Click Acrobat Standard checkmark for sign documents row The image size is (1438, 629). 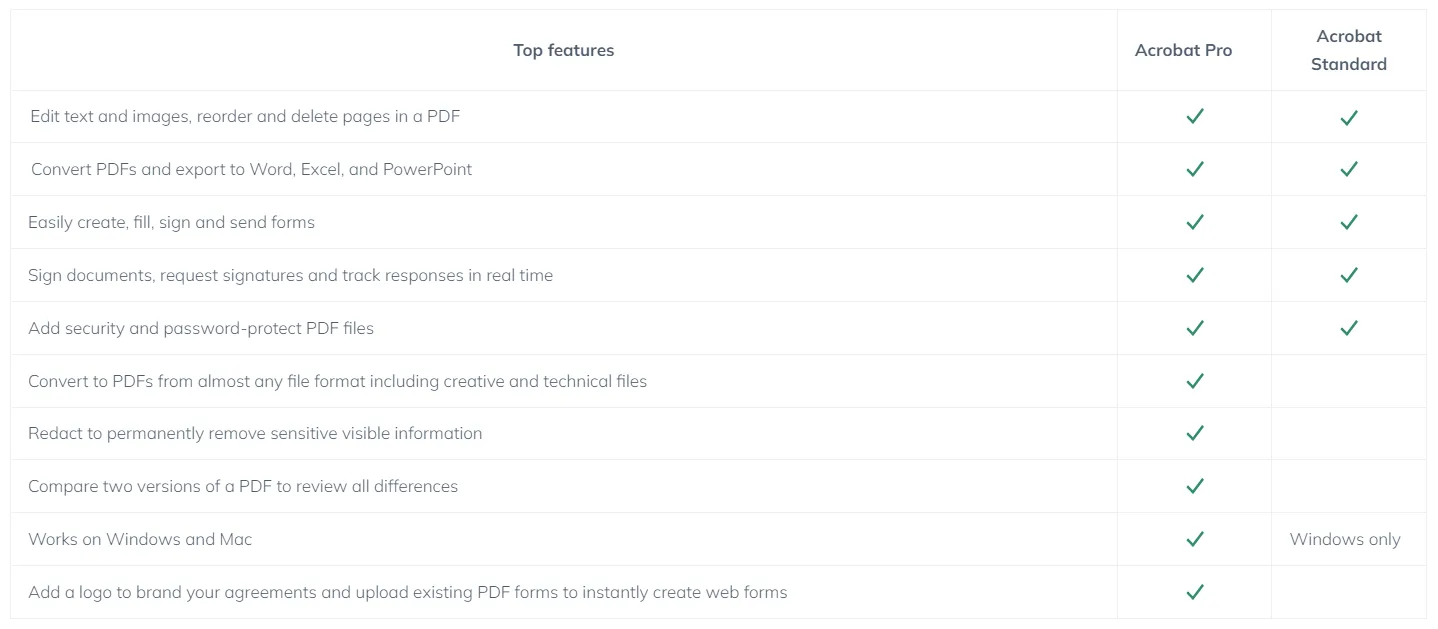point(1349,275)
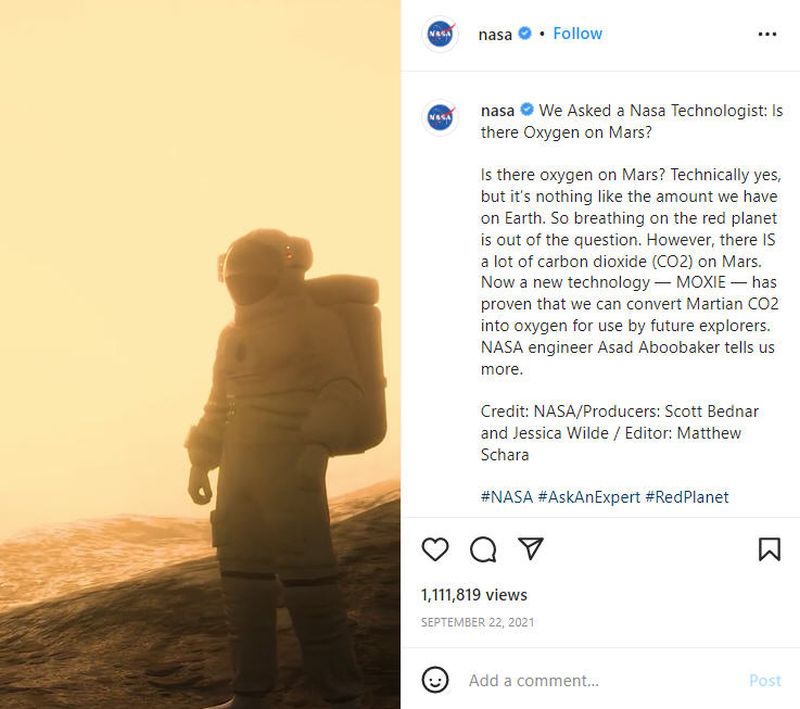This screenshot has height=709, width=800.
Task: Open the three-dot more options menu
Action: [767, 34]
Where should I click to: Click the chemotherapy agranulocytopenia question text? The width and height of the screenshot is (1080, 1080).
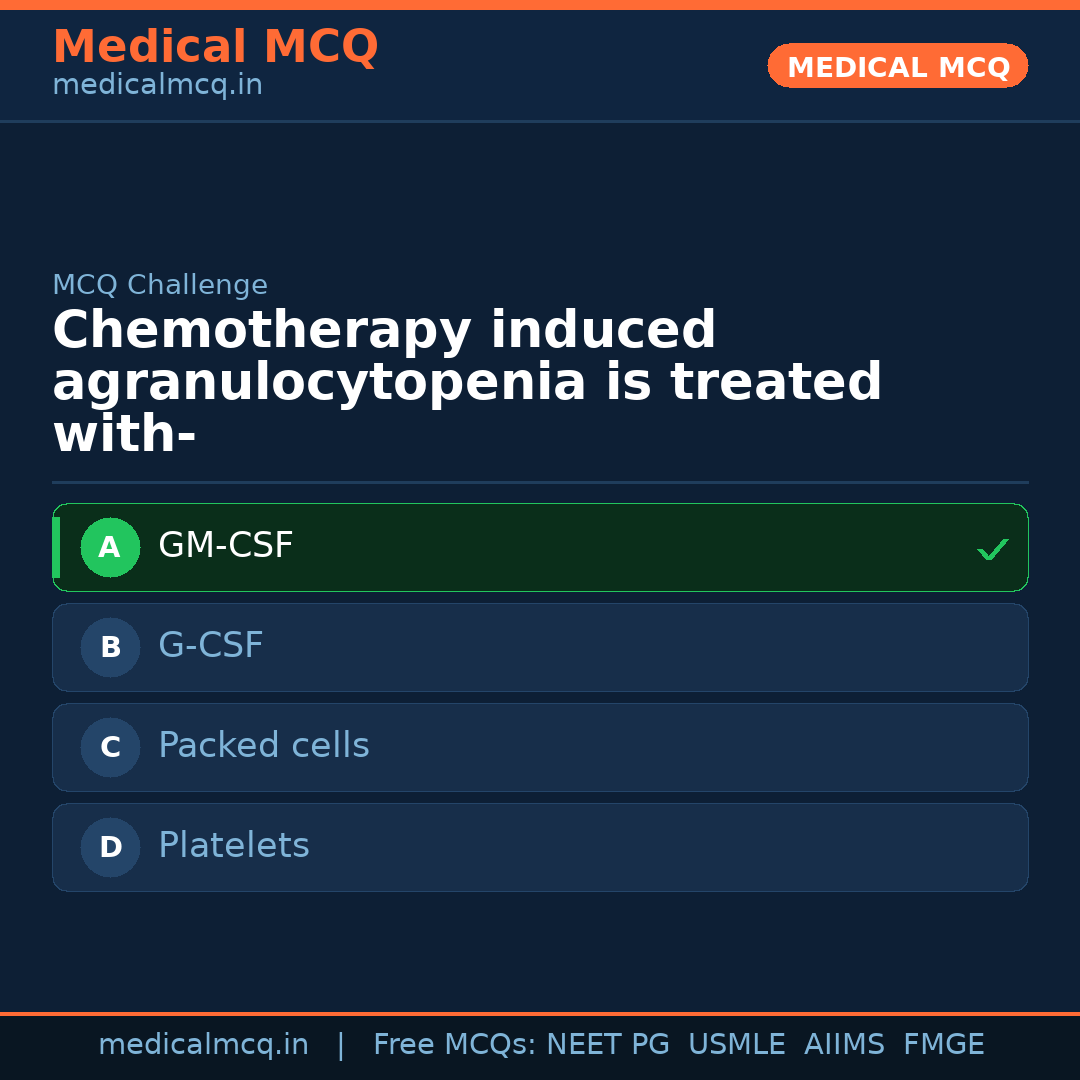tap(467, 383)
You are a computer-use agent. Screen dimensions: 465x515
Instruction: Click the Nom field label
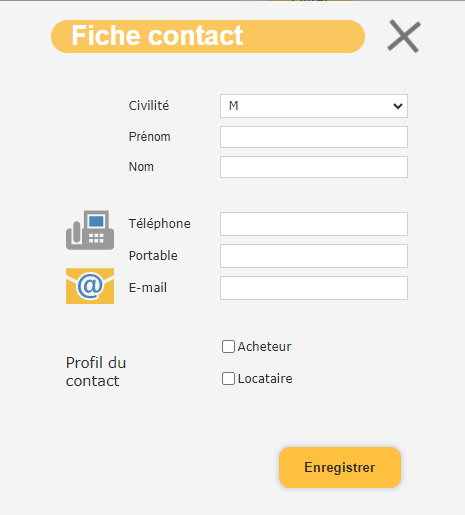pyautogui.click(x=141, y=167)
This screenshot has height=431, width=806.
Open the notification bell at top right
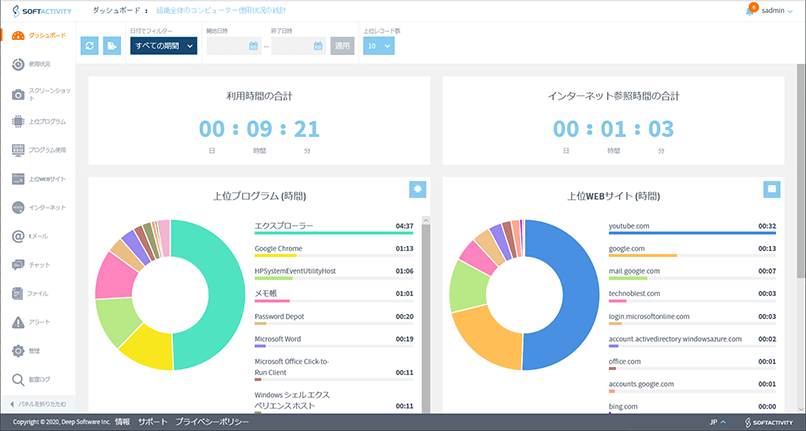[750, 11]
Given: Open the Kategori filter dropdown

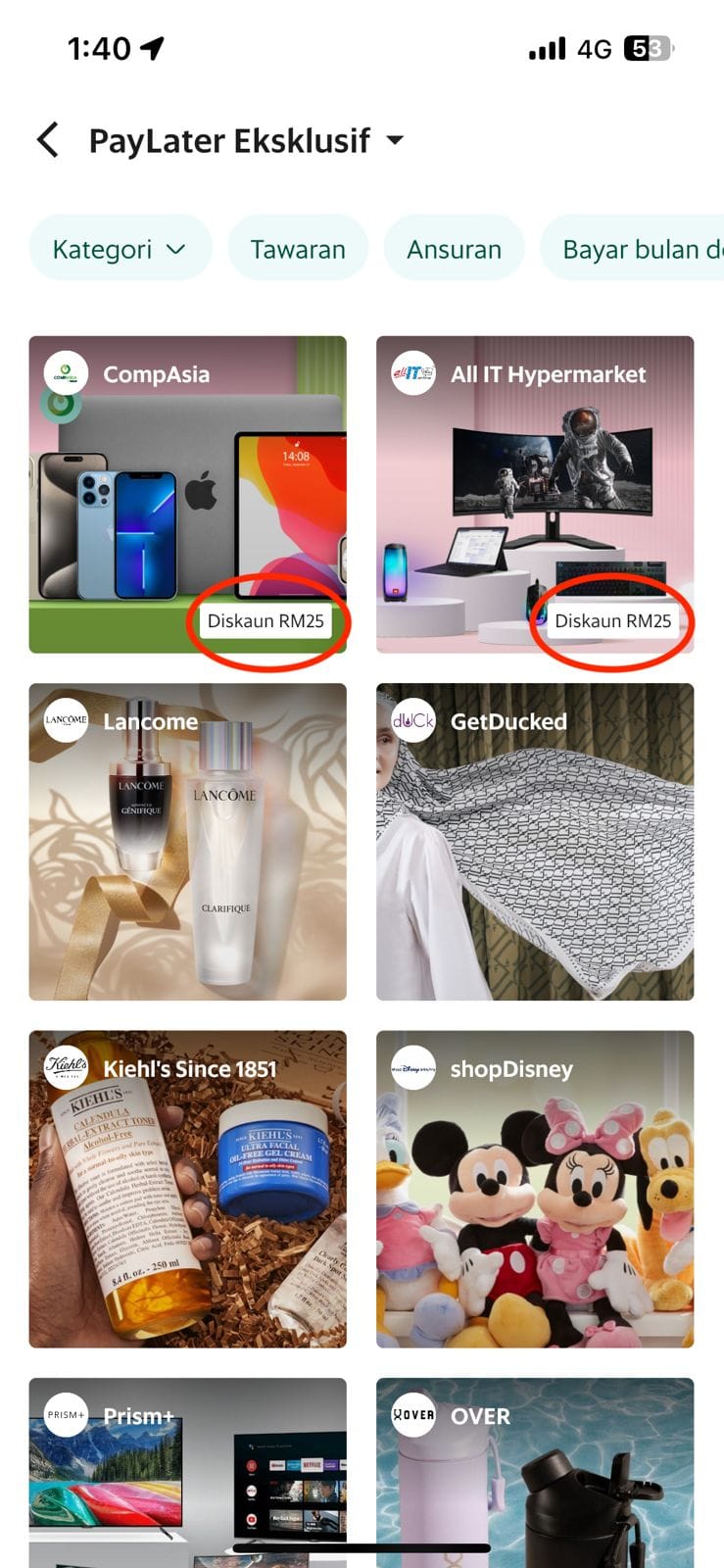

= Your instructions =
Reproduce everything from the line containing "You are a computer-use" down to the end of the lines, substituting "alerts icon" for "notification bell" and leaving all else unchanged. Omit the pictures from your answer.

= Full output =
You are a computer-use agent. Screen dimensions: 465x515
Instruction: Click the Nom field label
pyautogui.click(x=141, y=167)
This screenshot has height=431, width=806.
Open the alerts icon at top right
[750, 11]
Given: Open the Kategori filter dropdown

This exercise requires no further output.